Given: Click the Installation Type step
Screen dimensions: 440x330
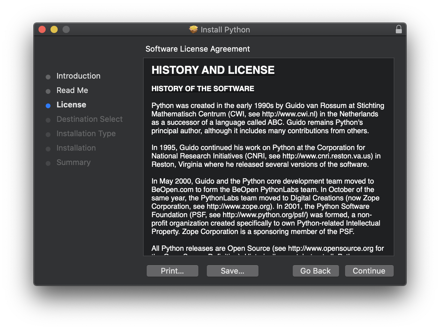Looking at the screenshot, I should click(86, 134).
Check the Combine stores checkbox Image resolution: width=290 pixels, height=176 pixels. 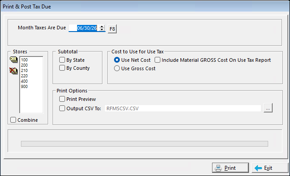[13, 120]
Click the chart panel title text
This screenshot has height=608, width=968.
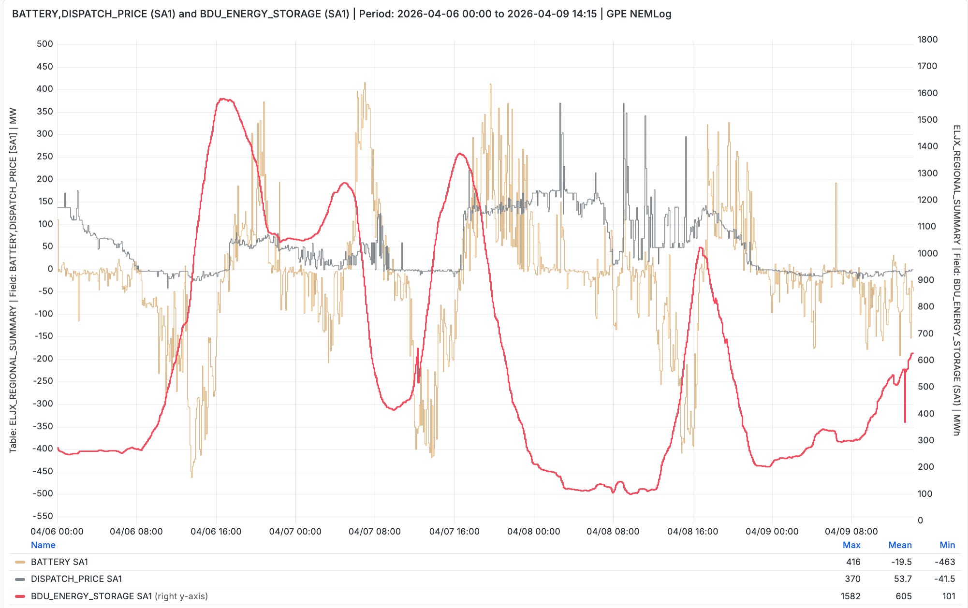[x=341, y=14]
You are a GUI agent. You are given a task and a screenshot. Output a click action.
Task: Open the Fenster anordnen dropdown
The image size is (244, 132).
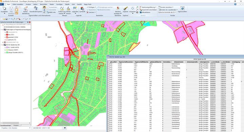click(166, 7)
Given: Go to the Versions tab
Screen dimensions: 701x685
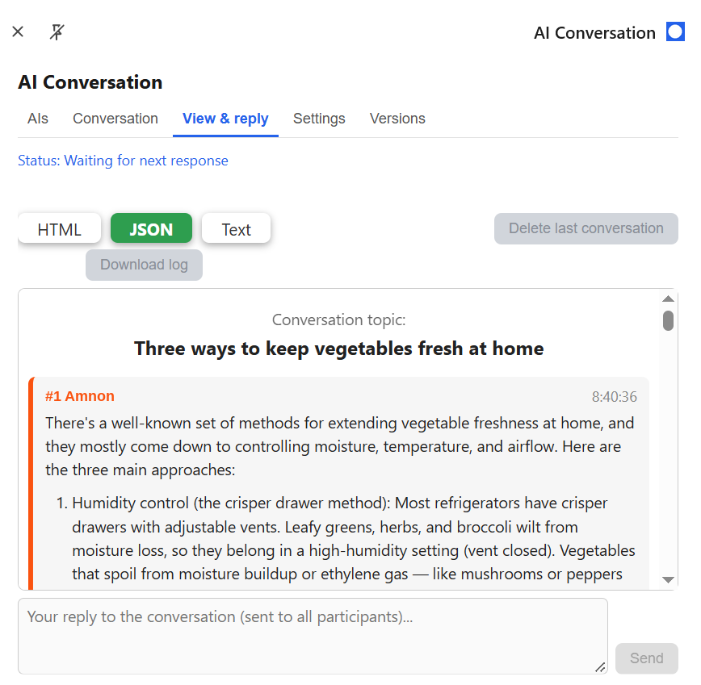Looking at the screenshot, I should click(x=397, y=119).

• Instrukcje do wykonania: Wyciągnij z materiału i przepisz bez żadnych zmian wiersze od tego, który zawiera „Given: Go to the Versions tab”, aż do końca materiału włącznie. Obrazków nie umieszczaj w odpowiedzi.

• Odpowiedź:
Given: Go to the Versions tab
Screen dimensions: 701x685
Looking at the screenshot, I should click(x=397, y=119).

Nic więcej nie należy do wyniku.